Why, I might even steal a purse from a downstairs kitchen counter, without a first or second thought, even with the risk of getting caught because the owner is in the house upstairs(!) because with the money I can buy something that will relieve my agony.

For me, even when I am all-feeling and no-thought, some sort of tortured self emerges in bursts, 15% anger, 85% sorrow. In public, I can maintain equanimity most of the time. In small groups, the anger can peak. But it is with those I am most intimate that the sorrow erupts and flows like lava.

The bursts are hard on me and hard on the people who do care for me or want to care for me. A friend half-teasingly coined the acronym “TMA” for “Too Much Anne.” A mentor added another A – “Too Much Anne Agitation.” Whether TMA or TMAA, it’s overwhelming and exhausting to, at times, be me. And for others, it’s overwhelming and exhausting and frustrating to be with someone who bursts, and then dispiriting to be with someone who becomes and stays dispirited.

Enough.

Compassion for Thinkers of Red X Thoughts

My plan: I become aware of the red X of a hard time happening – or just after – I observe myself start the sentences in that brilliantly crafted epistle meant to undermine and destroy a self, I call forth my heart full of compassion for anyone and all who suffer from thinking thoughts like that, then I begin to choose from among the many tools I have learned along the way to reassure and to strengthen myself. I expect this process to take time and practice.

The end in mind? To hear, perhaps, some day, instead of “Too Much Anne,” “YMA”: “Yay! More Anne!” I can’t please all of the people all of the time and I will please none of the people some of the time. But I would love for those close to me to have a more pleasant time in my company,

And I am determined to prove the power of consciousness in my own life. I am determined to be able to handle life’s events – shootings, divorce, theft, whatever comes – with my own mind and brain and heart.

I am hell-bent on enlightenment.

Comments

  1. Anne, Things do happen to us all. I have a saying I wrote down for my children a few years ago when they were in their teens and at least our daughter thought everything was a crisis.
    “Life is a procession of events, some to be cherished and some to be endured.

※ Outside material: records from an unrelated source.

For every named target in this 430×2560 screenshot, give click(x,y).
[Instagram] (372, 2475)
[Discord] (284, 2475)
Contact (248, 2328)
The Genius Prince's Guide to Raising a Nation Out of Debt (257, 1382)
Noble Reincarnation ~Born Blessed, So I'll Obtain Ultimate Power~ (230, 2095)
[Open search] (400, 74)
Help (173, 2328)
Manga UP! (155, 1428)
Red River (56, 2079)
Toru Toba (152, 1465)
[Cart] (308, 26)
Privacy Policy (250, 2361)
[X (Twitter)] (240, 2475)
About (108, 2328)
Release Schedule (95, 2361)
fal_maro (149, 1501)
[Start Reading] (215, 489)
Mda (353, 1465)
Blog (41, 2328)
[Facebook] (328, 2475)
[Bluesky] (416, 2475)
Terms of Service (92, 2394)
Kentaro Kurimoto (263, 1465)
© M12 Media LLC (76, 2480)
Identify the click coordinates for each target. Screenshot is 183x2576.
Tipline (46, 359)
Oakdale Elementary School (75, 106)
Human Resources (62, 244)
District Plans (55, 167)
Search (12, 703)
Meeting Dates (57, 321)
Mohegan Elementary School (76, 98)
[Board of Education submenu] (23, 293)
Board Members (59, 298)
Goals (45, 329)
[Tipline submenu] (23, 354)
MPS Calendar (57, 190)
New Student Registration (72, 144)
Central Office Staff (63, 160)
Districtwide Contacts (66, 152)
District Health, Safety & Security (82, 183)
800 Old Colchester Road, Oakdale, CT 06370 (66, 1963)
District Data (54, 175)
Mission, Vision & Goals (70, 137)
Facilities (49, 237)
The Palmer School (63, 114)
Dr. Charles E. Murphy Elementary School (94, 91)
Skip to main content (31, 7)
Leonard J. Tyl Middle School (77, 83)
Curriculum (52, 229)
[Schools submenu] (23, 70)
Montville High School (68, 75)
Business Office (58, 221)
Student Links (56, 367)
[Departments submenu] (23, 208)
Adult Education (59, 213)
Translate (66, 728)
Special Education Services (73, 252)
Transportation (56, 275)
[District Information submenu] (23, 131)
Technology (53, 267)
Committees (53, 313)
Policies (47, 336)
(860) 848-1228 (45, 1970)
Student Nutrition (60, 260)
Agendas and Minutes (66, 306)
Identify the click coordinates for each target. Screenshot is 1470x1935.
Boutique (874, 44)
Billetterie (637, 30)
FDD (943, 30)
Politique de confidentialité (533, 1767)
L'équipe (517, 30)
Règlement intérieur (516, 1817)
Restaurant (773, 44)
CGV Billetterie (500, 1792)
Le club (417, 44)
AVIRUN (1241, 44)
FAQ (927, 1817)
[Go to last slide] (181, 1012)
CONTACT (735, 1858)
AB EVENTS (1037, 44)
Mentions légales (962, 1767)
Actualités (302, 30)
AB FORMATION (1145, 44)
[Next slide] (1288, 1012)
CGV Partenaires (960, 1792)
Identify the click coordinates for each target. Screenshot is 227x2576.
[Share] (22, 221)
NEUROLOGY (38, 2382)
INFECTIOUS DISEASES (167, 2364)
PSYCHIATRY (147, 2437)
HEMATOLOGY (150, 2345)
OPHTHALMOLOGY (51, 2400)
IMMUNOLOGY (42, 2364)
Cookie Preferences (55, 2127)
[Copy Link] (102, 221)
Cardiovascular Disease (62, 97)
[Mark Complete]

They all contribute to the person we are to become.”

    I know it seems so smug with what you have been going through. I feel for your pain and your anger. Sometimes it helps me when I am struggling to think about the other challenges I have overcome and how I grew from those. It gives me some perspective about what I need to learn. Hopefully your events that you have endured lately, will help you grow into an even more wonderful person. I think you are pretty special already.

    • I so appreciate the wisdom you shared with your children, Karen, and thank you for sharing it here, too.

      And since I sometimes think in diagrams and tables, I can imagine the power of making of list with two columns: “Challenges I have overcome” and “How I grew.” Wonderful suggestion, Karen! And thank you so much for your words of support.